Stored data entries:

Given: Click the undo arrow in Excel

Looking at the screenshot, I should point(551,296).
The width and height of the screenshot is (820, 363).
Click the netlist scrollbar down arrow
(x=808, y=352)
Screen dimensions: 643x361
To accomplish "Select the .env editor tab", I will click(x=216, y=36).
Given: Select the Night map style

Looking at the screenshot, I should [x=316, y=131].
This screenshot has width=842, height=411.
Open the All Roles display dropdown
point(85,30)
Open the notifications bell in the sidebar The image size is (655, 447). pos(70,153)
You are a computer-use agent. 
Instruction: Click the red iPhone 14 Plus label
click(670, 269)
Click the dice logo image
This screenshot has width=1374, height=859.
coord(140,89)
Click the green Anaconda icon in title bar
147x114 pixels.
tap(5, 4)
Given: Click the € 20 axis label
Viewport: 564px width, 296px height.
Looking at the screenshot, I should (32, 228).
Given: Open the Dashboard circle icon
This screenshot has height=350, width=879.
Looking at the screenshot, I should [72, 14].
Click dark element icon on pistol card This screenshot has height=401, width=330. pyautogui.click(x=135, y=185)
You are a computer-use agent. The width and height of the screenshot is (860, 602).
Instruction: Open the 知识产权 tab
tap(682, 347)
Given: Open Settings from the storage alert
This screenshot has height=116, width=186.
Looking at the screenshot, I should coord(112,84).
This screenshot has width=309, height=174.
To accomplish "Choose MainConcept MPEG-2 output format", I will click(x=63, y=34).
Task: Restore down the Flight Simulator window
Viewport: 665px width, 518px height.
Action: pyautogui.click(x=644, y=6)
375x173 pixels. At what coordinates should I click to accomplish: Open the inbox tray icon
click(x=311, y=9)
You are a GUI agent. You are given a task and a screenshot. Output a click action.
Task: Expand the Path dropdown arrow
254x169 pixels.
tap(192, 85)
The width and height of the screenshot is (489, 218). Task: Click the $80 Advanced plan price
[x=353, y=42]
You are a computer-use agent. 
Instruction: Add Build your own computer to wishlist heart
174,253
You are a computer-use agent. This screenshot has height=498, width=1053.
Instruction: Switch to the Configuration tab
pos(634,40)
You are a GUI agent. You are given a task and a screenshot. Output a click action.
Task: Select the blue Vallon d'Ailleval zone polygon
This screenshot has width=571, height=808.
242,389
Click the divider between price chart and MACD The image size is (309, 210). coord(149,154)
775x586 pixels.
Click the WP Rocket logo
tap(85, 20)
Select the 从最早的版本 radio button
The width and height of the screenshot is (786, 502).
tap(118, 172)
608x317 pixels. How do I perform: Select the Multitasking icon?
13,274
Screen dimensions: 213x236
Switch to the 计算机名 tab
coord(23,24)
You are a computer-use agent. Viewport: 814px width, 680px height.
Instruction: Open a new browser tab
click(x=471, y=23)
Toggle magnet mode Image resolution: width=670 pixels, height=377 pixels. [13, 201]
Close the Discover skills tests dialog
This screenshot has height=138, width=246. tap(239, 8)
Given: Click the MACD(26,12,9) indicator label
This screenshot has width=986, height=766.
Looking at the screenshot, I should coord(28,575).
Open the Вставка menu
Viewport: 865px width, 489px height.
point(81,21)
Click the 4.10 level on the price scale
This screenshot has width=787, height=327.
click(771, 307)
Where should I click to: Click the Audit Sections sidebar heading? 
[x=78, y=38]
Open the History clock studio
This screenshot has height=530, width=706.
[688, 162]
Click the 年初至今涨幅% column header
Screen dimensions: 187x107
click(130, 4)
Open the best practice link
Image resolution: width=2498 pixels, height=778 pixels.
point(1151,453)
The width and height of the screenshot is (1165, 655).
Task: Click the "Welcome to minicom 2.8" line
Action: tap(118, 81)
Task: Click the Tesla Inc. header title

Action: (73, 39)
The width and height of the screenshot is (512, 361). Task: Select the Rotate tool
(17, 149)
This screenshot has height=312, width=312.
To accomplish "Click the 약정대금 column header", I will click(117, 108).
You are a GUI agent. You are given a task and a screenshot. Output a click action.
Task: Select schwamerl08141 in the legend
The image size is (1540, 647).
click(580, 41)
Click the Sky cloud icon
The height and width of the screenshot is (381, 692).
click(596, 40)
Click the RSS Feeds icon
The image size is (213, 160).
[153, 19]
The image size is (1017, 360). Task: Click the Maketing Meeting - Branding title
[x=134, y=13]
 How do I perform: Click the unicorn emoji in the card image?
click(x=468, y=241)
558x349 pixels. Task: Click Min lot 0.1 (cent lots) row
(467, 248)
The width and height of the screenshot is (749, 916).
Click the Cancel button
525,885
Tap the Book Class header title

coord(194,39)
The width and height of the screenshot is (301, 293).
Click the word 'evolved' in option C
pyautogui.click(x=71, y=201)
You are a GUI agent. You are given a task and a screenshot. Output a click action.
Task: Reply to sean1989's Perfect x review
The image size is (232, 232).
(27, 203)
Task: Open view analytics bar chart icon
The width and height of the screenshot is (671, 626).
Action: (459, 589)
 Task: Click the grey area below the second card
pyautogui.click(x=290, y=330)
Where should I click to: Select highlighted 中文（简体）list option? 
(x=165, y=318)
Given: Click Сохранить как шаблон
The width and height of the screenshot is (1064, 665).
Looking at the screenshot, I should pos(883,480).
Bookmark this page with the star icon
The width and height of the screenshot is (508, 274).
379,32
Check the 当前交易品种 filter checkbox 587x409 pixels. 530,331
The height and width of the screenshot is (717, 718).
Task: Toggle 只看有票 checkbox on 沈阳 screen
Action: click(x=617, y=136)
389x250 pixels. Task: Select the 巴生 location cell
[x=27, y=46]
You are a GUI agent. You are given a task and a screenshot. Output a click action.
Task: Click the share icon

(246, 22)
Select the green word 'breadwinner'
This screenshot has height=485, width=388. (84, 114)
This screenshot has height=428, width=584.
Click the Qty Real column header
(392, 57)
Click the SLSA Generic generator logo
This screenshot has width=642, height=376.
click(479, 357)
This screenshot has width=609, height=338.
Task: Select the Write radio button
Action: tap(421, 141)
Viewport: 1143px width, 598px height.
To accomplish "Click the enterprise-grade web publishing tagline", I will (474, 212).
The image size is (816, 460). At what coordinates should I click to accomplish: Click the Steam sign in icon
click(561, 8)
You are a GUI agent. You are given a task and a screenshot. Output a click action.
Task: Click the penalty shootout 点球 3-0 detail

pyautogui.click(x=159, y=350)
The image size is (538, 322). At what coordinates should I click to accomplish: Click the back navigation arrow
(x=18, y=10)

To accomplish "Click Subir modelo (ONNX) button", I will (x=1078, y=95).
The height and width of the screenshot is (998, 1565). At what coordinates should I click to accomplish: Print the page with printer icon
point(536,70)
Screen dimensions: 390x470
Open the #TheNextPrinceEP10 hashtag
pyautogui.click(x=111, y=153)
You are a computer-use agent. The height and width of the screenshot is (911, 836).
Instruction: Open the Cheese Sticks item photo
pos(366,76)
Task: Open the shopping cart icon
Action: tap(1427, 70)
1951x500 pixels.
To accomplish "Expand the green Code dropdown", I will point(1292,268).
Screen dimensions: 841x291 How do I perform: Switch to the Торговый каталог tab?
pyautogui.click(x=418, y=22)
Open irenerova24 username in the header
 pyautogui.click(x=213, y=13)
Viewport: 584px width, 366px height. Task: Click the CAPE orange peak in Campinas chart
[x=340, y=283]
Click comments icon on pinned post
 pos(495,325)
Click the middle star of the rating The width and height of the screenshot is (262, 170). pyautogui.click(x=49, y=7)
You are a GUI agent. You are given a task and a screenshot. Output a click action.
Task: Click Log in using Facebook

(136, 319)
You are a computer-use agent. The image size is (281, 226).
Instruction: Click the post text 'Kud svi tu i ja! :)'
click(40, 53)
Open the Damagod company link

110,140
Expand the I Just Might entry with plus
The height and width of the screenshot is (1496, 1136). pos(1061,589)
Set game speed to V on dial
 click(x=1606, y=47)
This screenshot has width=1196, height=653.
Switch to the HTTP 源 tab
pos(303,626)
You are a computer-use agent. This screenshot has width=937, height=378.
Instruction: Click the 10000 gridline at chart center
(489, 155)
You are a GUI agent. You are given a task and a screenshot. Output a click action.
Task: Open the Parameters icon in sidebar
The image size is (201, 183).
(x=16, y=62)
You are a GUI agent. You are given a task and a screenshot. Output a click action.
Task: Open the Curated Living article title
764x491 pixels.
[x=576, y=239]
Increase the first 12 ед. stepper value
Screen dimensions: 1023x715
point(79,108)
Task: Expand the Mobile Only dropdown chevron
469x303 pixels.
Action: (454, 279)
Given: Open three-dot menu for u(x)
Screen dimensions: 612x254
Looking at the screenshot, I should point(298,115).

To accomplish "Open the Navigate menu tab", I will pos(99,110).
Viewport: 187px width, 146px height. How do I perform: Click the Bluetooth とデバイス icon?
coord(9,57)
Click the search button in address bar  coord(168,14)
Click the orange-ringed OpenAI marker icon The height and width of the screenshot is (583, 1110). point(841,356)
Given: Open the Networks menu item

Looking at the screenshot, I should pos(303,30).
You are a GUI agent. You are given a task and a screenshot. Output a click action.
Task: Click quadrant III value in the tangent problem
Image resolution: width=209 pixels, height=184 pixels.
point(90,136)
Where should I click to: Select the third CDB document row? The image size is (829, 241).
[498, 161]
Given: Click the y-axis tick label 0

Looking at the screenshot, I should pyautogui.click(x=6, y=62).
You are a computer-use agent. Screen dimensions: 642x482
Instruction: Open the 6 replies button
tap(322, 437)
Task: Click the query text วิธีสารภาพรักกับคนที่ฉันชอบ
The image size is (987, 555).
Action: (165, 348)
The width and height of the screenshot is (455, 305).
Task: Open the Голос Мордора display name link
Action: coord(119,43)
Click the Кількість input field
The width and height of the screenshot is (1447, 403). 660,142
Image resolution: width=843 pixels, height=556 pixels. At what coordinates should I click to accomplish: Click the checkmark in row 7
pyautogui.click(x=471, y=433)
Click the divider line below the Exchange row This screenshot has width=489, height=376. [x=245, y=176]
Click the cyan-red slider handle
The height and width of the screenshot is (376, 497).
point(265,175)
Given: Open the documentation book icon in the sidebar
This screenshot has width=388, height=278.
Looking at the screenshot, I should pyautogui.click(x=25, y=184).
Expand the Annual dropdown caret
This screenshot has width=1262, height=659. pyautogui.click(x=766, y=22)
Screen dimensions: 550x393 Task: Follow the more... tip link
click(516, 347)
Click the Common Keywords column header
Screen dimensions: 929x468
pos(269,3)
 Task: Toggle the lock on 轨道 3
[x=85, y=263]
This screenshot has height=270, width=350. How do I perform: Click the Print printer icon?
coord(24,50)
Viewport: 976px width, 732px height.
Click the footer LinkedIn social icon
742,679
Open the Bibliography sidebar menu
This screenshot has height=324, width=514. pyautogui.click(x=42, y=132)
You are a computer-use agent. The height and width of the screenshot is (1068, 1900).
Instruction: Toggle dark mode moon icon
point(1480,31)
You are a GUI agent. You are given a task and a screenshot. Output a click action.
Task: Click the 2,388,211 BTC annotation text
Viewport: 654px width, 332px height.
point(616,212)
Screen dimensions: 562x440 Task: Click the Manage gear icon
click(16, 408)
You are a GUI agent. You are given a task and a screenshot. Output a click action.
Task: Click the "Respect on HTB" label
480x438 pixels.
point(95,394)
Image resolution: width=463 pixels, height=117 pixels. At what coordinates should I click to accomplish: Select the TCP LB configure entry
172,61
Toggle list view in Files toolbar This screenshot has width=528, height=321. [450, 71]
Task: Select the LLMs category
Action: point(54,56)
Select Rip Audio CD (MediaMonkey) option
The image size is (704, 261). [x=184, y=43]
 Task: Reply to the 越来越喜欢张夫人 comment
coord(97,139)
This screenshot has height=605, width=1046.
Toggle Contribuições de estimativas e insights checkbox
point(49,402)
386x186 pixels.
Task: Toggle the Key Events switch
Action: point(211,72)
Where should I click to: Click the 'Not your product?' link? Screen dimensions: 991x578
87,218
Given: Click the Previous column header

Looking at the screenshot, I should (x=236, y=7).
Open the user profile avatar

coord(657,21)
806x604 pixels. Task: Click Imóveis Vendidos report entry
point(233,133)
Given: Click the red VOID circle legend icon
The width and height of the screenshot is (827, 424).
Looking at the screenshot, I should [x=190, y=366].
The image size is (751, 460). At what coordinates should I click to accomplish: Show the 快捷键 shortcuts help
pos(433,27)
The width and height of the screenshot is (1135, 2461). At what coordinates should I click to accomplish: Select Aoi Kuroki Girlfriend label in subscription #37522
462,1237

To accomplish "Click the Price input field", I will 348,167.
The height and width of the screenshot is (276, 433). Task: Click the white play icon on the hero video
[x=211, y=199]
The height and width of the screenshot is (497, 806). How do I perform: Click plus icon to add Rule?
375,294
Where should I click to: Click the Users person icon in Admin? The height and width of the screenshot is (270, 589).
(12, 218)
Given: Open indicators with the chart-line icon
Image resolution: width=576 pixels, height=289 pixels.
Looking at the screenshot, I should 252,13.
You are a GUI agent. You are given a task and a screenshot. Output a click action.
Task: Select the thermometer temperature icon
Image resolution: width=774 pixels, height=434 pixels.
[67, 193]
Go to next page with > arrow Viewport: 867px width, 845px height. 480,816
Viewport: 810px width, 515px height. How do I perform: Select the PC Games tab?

**What is expected:** In the entries above, the lines from the one bearing "Task: Click the grey" up to and including the one bearing "1951x500 pixels." should be transcribed exactly; no other line is wanted.

**Response to the exercise:**
 Task: Click the grey area below the second card
pyautogui.click(x=290, y=330)
Where should I click to: Select highlighted 中文（简体）list option? 
(x=165, y=318)
Given: Click Сохранить как шаблон
The width and height of the screenshot is (1064, 665).
Looking at the screenshot, I should pos(883,480).
Bookmark this page with the star icon
The width and height of the screenshot is (508, 274).
379,32
Check the 当前交易品种 filter checkbox 587x409 pixels. 530,331
The height and width of the screenshot is (717, 718).
Task: Toggle 只看有票 checkbox on 沈阳 screen
Action: click(x=617, y=136)
389x250 pixels. Task: Select the 巴生 location cell
[x=27, y=46]
You are a GUI agent. You are given a task and a screenshot. Output a click action.
Task: Click the share icon

(246, 22)
Select the green word 'breadwinner'
This screenshot has height=485, width=388. (84, 114)
This screenshot has height=428, width=584.
Click the Qty Real column header
(392, 57)
Click the SLSA Generic generator logo
This screenshot has width=642, height=376.
click(479, 357)
This screenshot has width=609, height=338.
Task: Select the Write radio button
Action: tap(421, 141)
Viewport: 1143px width, 598px height.
To accomplish "Click the enterprise-grade web publishing tagline", I will (474, 212).
The image size is (816, 460). At what coordinates should I click to accomplish: Click the Steam sign in icon
click(561, 8)
You are a GUI agent. You are given a task and a screenshot. Output a click action.
Task: Click the penalty shootout 点球 3-0 detail

pyautogui.click(x=159, y=350)
The image size is (538, 322). At what coordinates should I click to accomplish: Click the back navigation arrow
(x=18, y=10)

To accomplish "Click Subir modelo (ONNX) button", I will (x=1078, y=95).
The height and width of the screenshot is (998, 1565). At what coordinates should I click to accomplish: Print the page with printer icon
point(536,70)
Screen dimensions: 390x470
Open the #TheNextPrinceEP10 hashtag
pyautogui.click(x=111, y=153)
You are a computer-use agent. The height and width of the screenshot is (911, 836).
Instruction: Open the Cheese Sticks item photo
pos(366,76)
Task: Open the shopping cart icon
Action: tap(1427, 70)
1951x500 pixels.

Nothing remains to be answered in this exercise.